Text block START
Aquaculture North America

Canadian government seeks feedback on draft ‘risk management’ document for aquaculture

June 25, 2019
By Mari-Len De Guzman

In a bid to further enhance environmental sustainability in aquaculture operations, the Government of Canada has released two draft documents aimed at enhancing science-based decision-making protocols of the Department of Fisheries and Oceans Canada (DFO).

Jonathan Wilkinson

The first draft document, an interim Framework for Aquaculture Risk Management (FARM), is designed to provide a consistent, predictable process for aquaculture risk management that ensures wild fish and their habitats are protected. This risk-management framework also explains how a precautionary approach for aquaculture decision-making is to be implemented.

The second document, an interim Framework on the Transfer of Live Fish, provides guidance on the authorization of the movement of fish in marine environments and what, if any, additional mitigation measures are needed to protect wild stocks. The interim framework sets out a process for assessing the impact of transfers on wild fish and determining if testing for pathogens is warranted.
Text block END
## Tasks for this exercise
1 – Answer these questions from the aquaculture article, please.
(a) Who wrote it, and on what date was it published?
(b) What is the full name of the framework abbreviated FARM?
(c) In what kind of environment does the interim Framework on the Transfer of Live Fish give guidance on authorizing the movement of fish?
2 – Name every person, publication and government body that appears in the aquaculture article.
3 – Carry on the aquaculture article from its last sentence.
Source material START
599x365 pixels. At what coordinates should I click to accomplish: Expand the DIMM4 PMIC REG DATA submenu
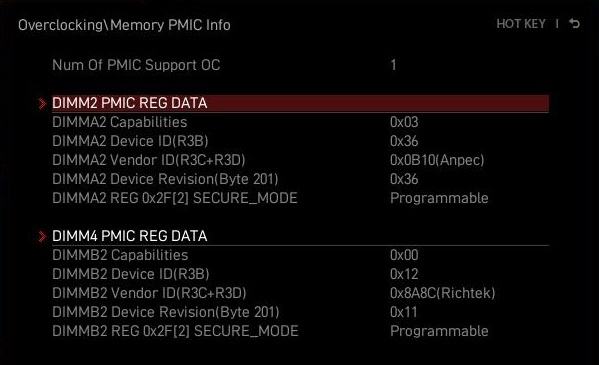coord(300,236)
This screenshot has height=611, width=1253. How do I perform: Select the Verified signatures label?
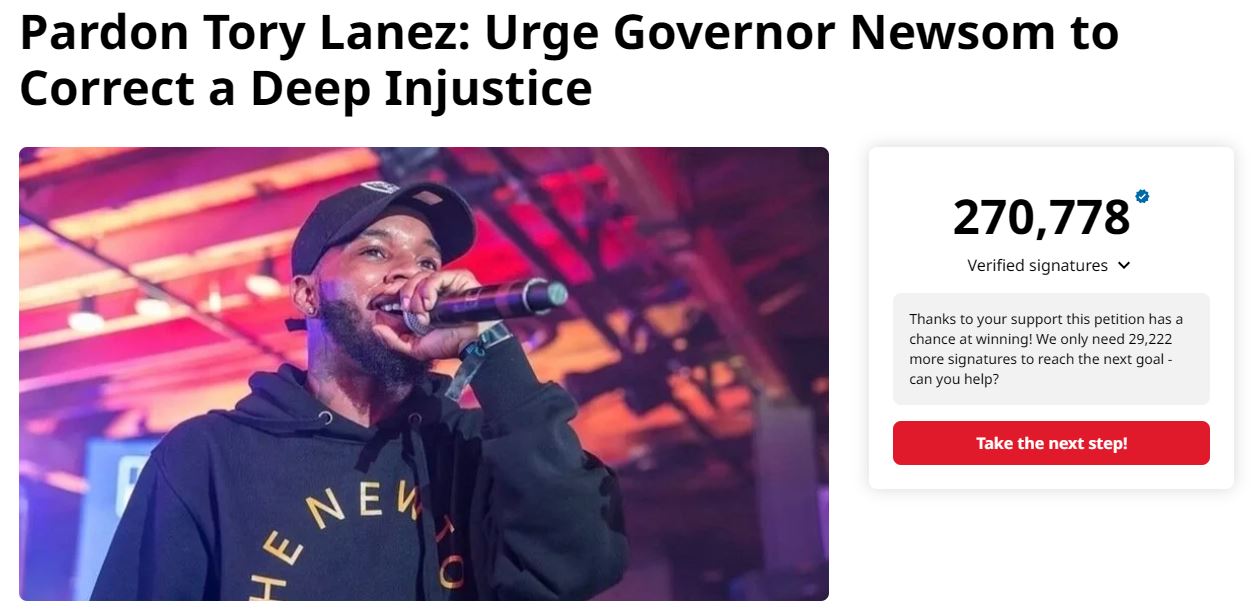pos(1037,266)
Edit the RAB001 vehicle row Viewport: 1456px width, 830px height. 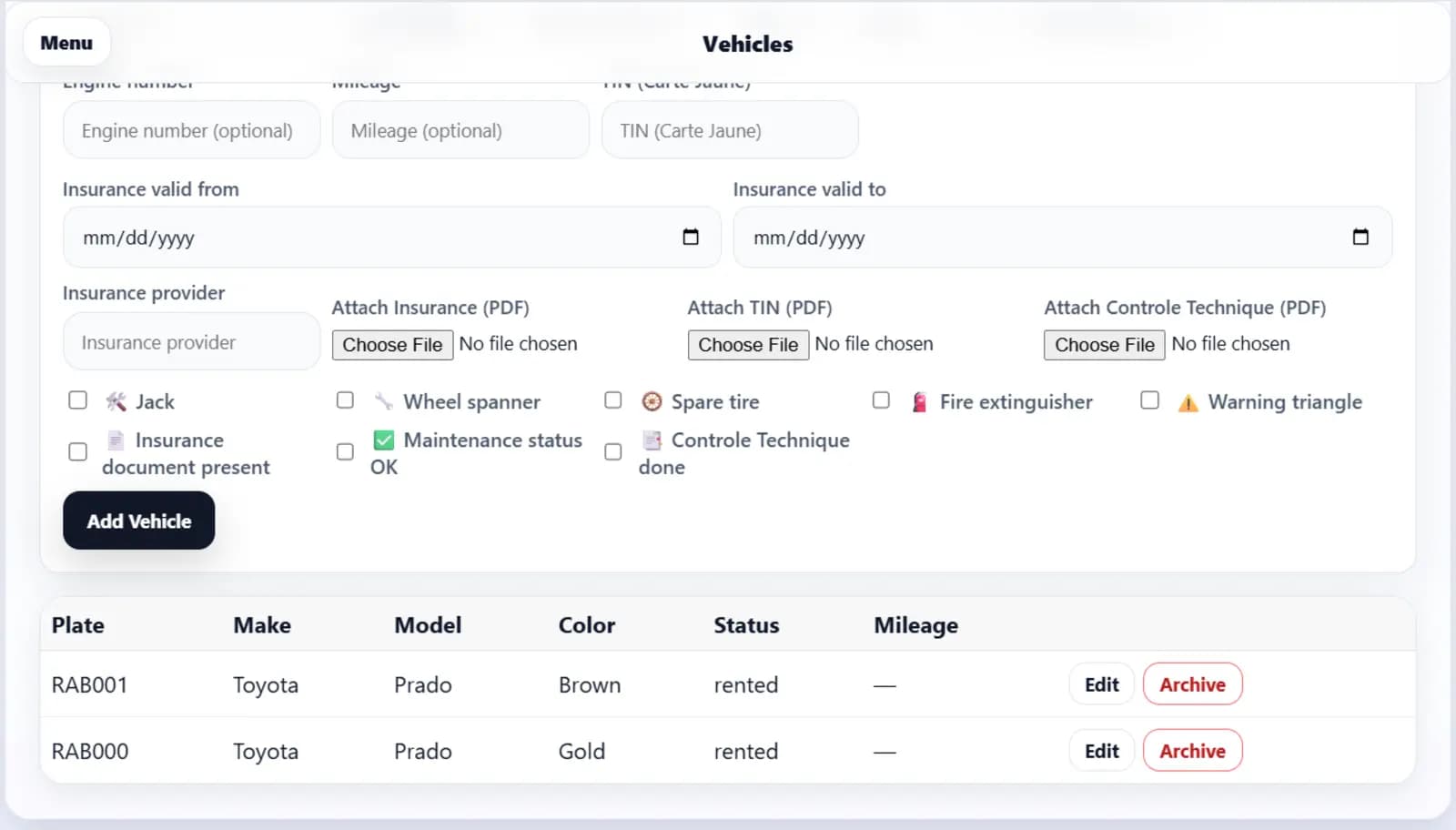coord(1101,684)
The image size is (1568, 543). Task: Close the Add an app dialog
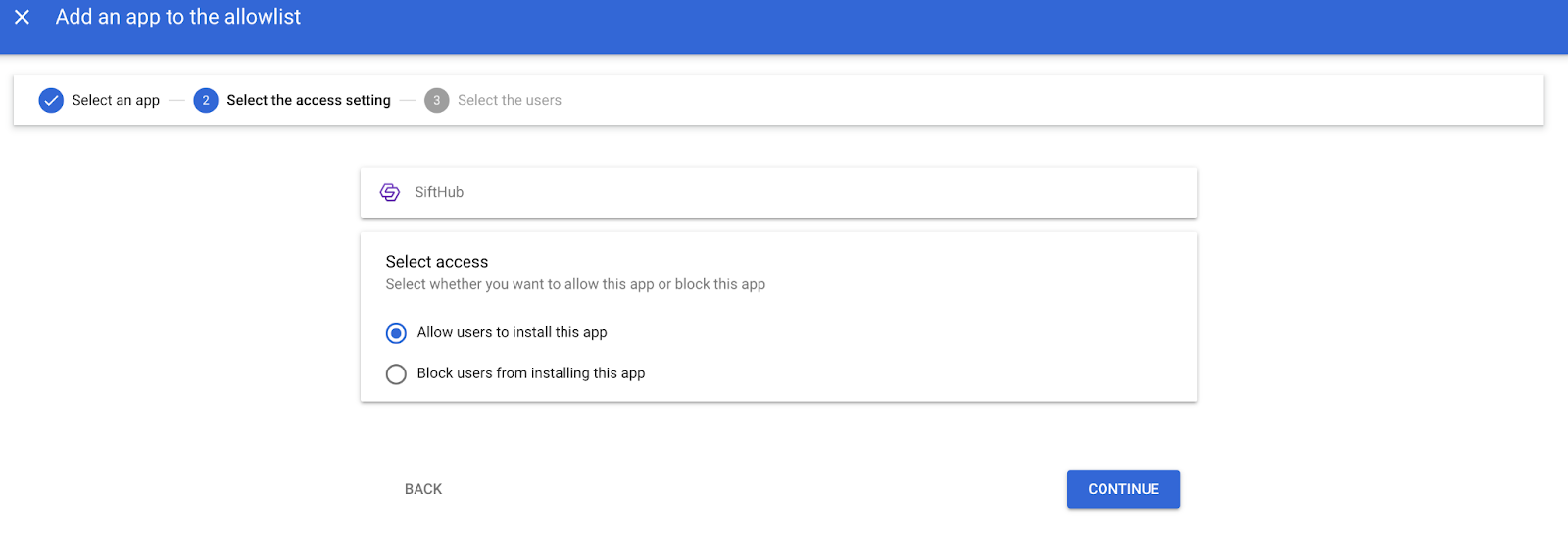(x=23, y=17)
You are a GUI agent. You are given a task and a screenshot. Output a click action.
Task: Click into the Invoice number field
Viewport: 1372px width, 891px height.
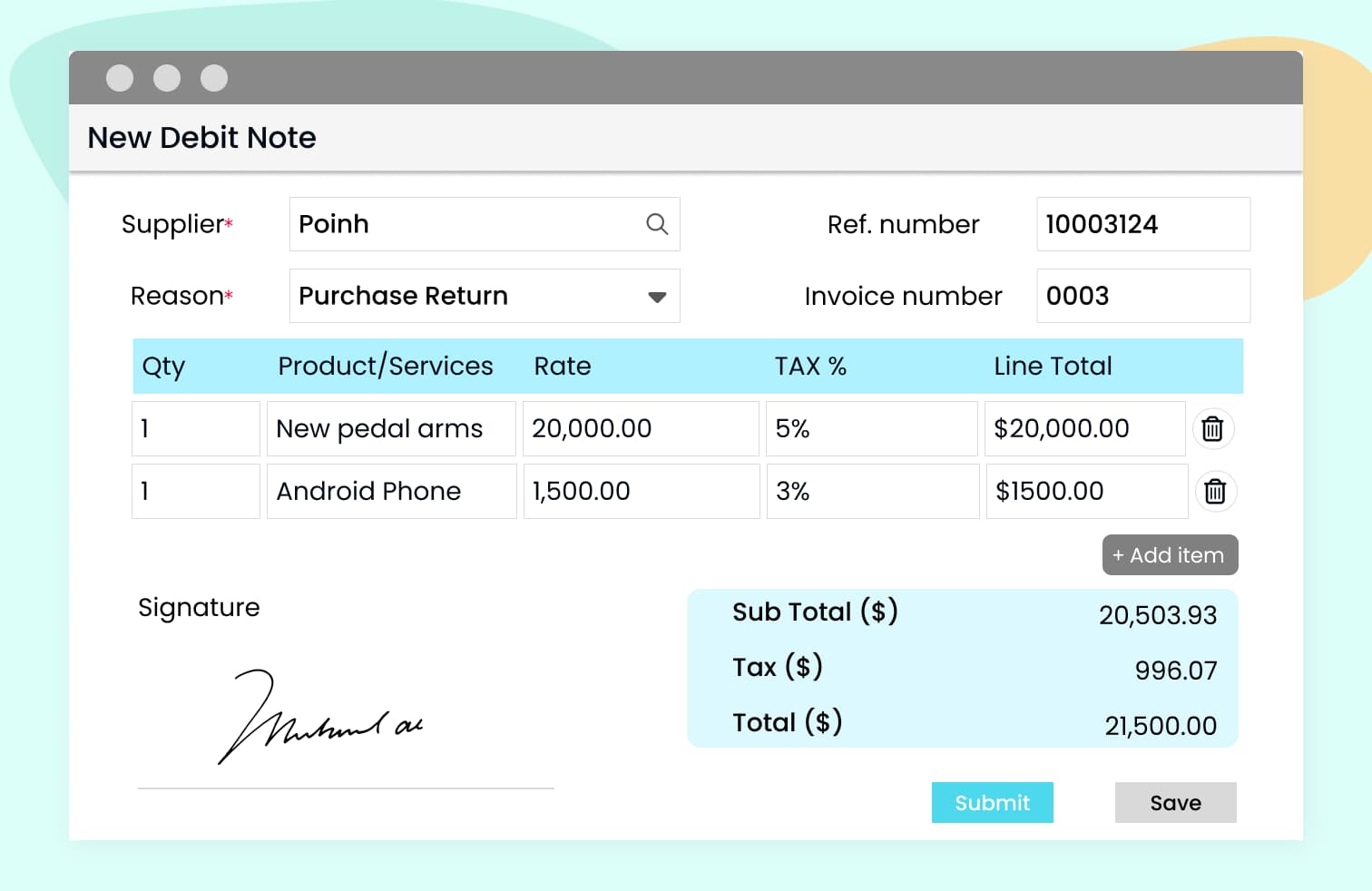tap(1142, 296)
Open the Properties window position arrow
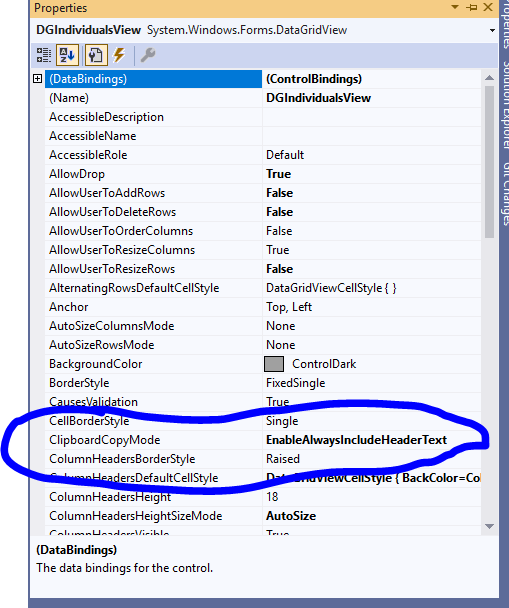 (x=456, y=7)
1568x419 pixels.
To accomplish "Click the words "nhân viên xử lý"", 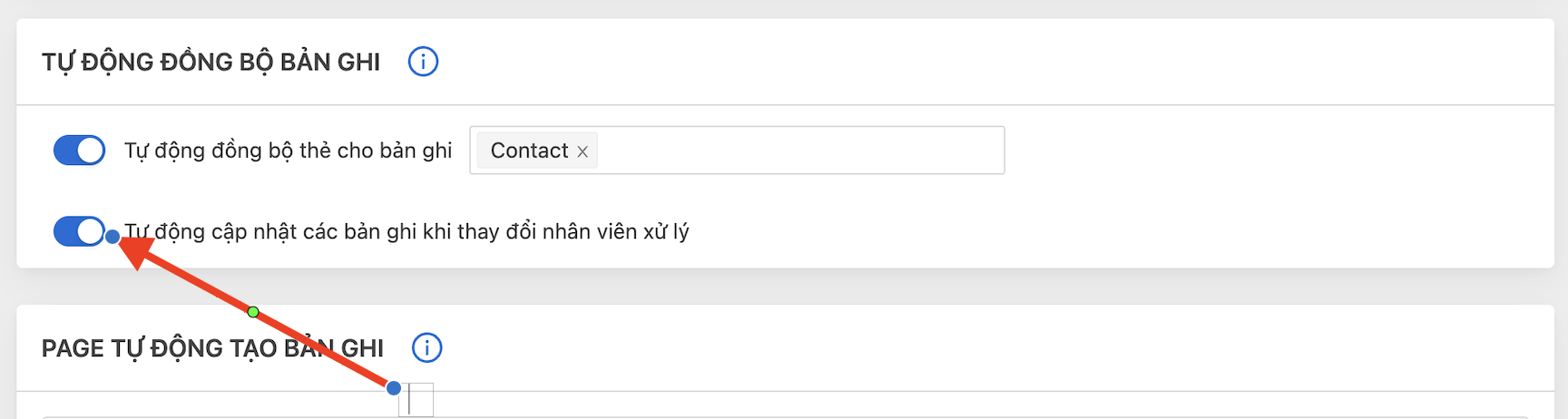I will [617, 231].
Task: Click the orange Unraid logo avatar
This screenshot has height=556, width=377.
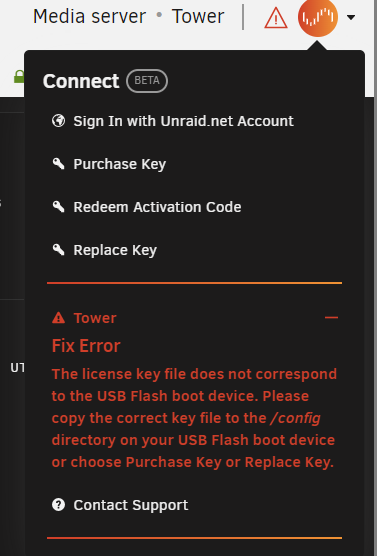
Source material END
## Outputs by task
1 –
(a) Mari-Len De Guzman, June 25, 2019
(b) Framework for Aquaculture Risk Management
(c) Marine environments

2 –
Aquaculture North America
Mari-Len De Guzman
Government of Canada
Department of Fisheries and Oceans Canada (DFO)
Jonathan Wilkinson

3 –
“Global demand for fish and seafood as a high-protein food source is increasing significantly,” the DFO said in a statement. “Over half of seafood consumed worldwide is produced by aquaculture operations. Ensuring that the aquaculture industry is successful in the future is imperative to reducing overfishing and ensuring wild fish stocks are sustainable. However, Canadians must be assured that aquaculture is environmentally sustainable.”

The government is currently seeking public feedback on the two draft documents over a 60-day period, which began on June 4th. The process includes a consultation with the Namgis First Nation to inform a final decision, the DFO said.


While consultations are ongoing, DFO will utilize the interim Framework on the Transfer of Live Fish and the FARM to assess and manage on an interim basis potential risks to wild salmon from Piscine Orthoreovirus (PRV) in British Columbia.

“Our government is committed to the protection and conservation of wild Pacific salmon. The new safeguards announced today will protect wild salmon and enhance environmental sustainability of aquaculture in British Columbia. I invite British Columbians to provide their input during consultations,” Jonathan Wilkinson, Minister of Fisheries and Oceans and the Canadian Coast Guard, said in a statement.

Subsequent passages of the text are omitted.